> _Work order_: Please reproduce all of the data below exactly, leaving each picture out.

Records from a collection
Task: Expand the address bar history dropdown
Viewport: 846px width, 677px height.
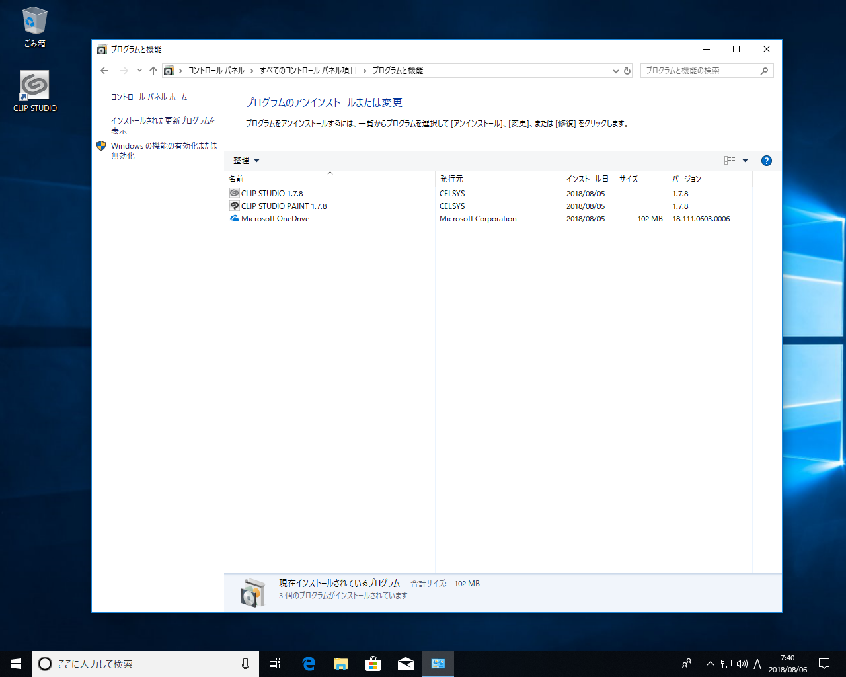Action: tap(615, 71)
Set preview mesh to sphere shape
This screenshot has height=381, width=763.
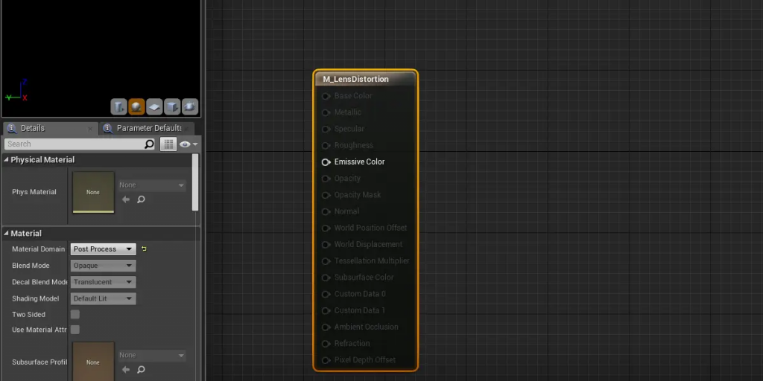[x=137, y=107]
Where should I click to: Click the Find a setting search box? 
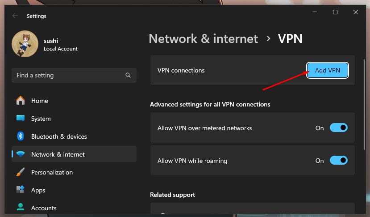[69, 76]
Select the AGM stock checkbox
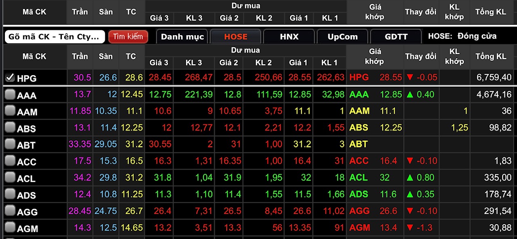The width and height of the screenshot is (517, 239). click(10, 228)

> _Exercise output_:
Task: Expand the address bar history dropdown
Viewport: 846px width, 677px height.
Action: tap(615, 71)
Set preview mesh to sphere shape
This screenshot has height=381, width=763.
[x=137, y=107]
Where should I click to: Click the Find a setting search box? 
[69, 76]
Select the AGM stock checkbox
The width and height of the screenshot is (517, 239). click(10, 228)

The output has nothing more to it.